Un’estate di qualche anno fa mi trovavo nel parco naturale della valle dell’Anapo. Un posto suggestivo anche per le necropoli risalenti a più di tremila anni fa. La riserva naturale mostra paesaggi e creature tipici che cercano di sopravvivere alla contaminazione umana, spesso intenzionalmente dannosa per sottrarre e sfruttare economicamente i terreni del parco.

Il fiume Anapo forma, lungo il suo percorso, alcuni stagni che sono ricchi di vita. In uno di questi avevo visto un grosso granchio che se ne stava sulla sommità di un grosso sasso a pochi centimetri dall’acqua.
Doveva esserci qualche nido di vespe più a monte, perché qualcuno di questi insetti arrivava galleggiando in cerca di un appiglio per salvarsi. Le vespe non nuotano infatti. Una di queste raggiunge il sasso dove stava il granchio e comincia a risalire verso l’asciutto, avvicinandolo.

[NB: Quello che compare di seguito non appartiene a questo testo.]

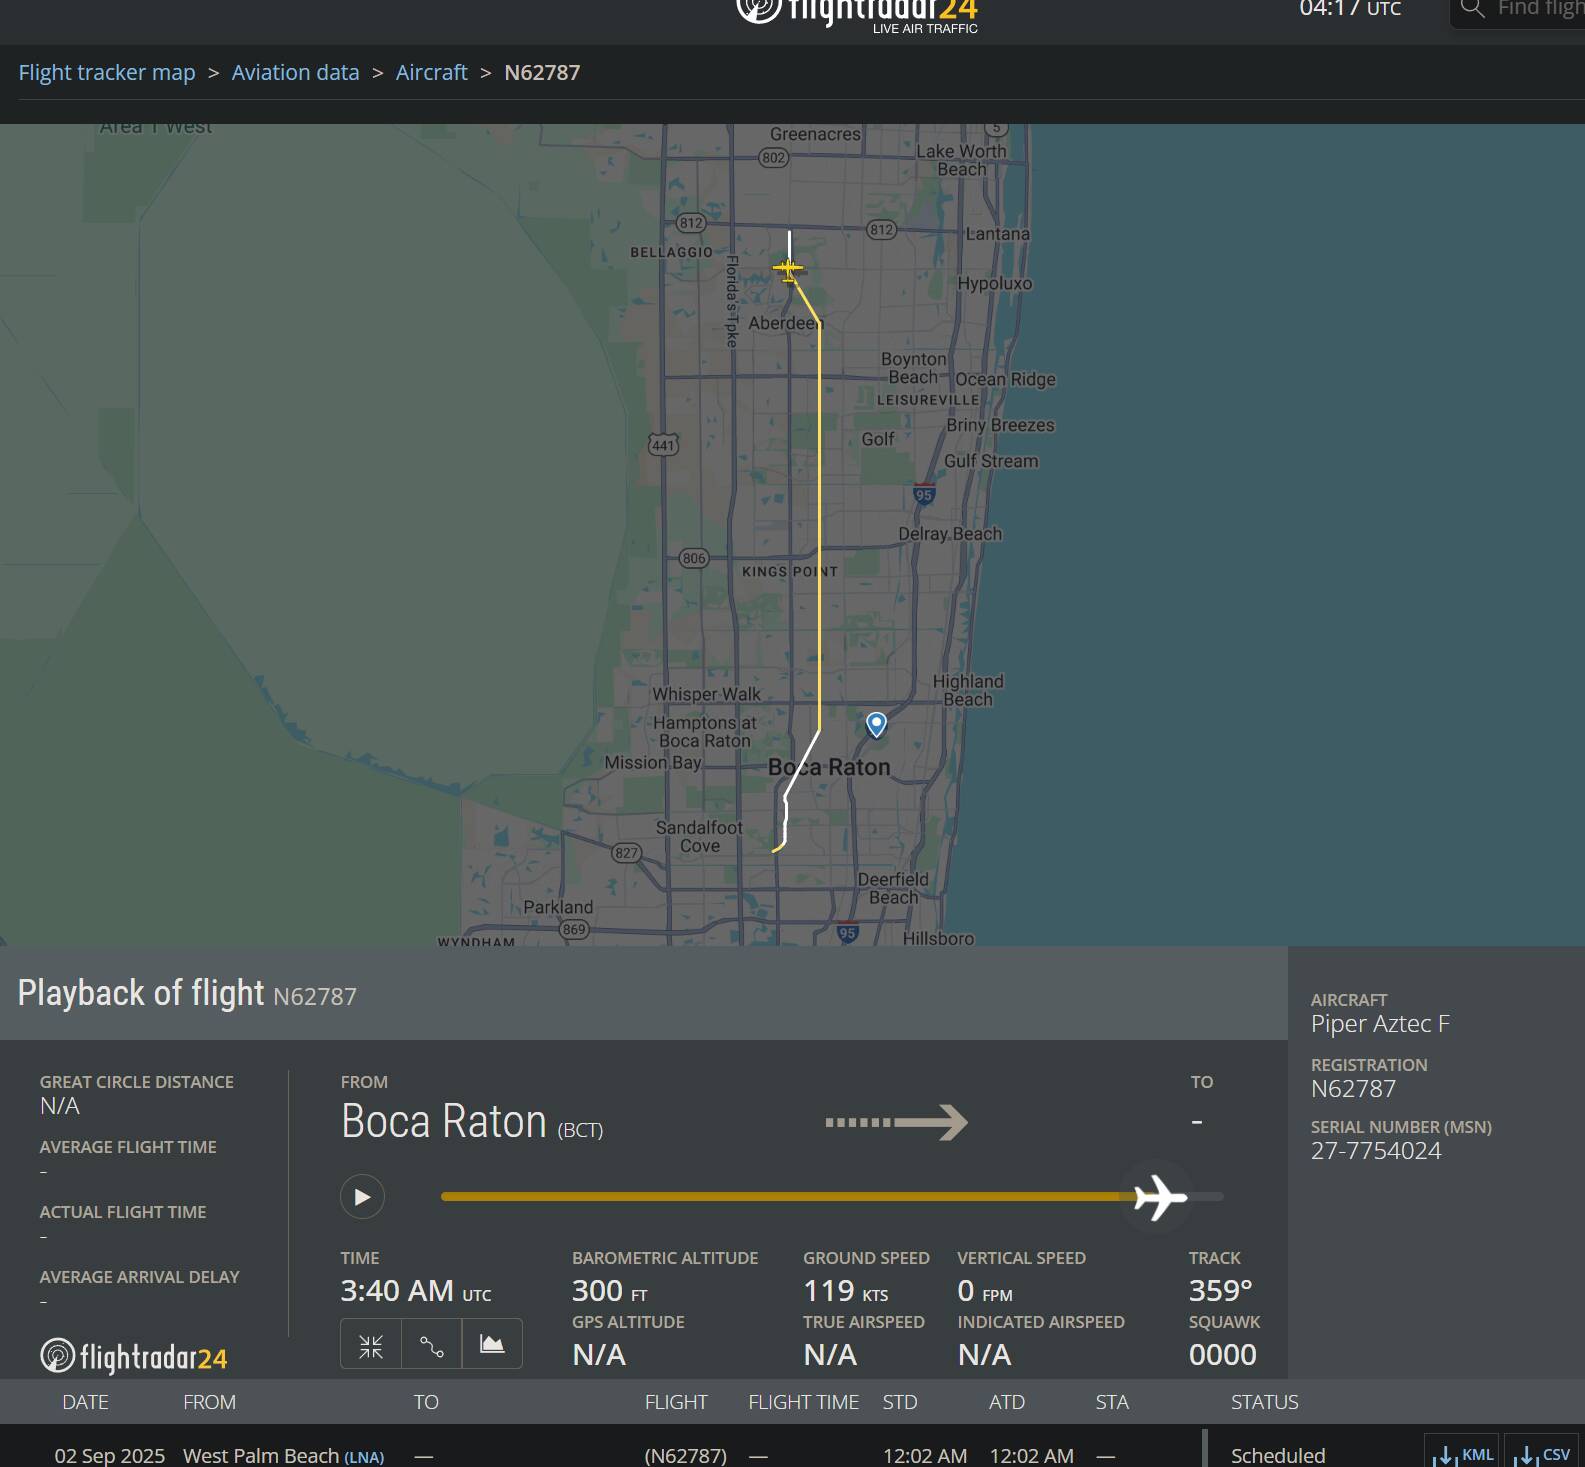Click the airplane handle on playback slider
1585x1467 pixels.
[1159, 1196]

All’inizio pensavo che si sarebbero ignorati vicendevolmente ma mi sono dovuto ricredere quando ho visto il granchio, afferrare l’ape con le chele, ucciderla e divorarla. Fino a quel momento credevo che i granchi mangiassero solo alghe e non mi venite a dire che quell’ape era un’alga a forma di insetto!
Non finisce mica qui: nello stesso posto, qualche tempo dopo, ho visto un serpente che nuotava e che, dopo essersi immerso, ha preso un pesce enorme per mangiarselo.

Non so se questi comportamenti siano già classificati e ritenuti “normali” dagli etologi. So però che se un etologo mi venisse a dire che quel che ho visto è impossibile o che forse me lo sono sognato, non cambierei di una virgola la certezza di ciò che ho visto con i miei occhi. Anzi, dovrebbe essere lui a cambiare idea. L’esperienza diretta, ciò che sperimento in prima persona, ha la priorità sulle spiegazioni degli increduli. L’importante è osservare senza pregiudizi; non precludere nulla alla nostra analisi; lasciare che l’esperienza ragionevole, che ci può anche essere proposta da qualcuno più “esperto” (=che ha già fatto quell’esperienza e vuole renderci partecipi), possa essere da noi verificata in prima persona prima di essere rigettata o accettata.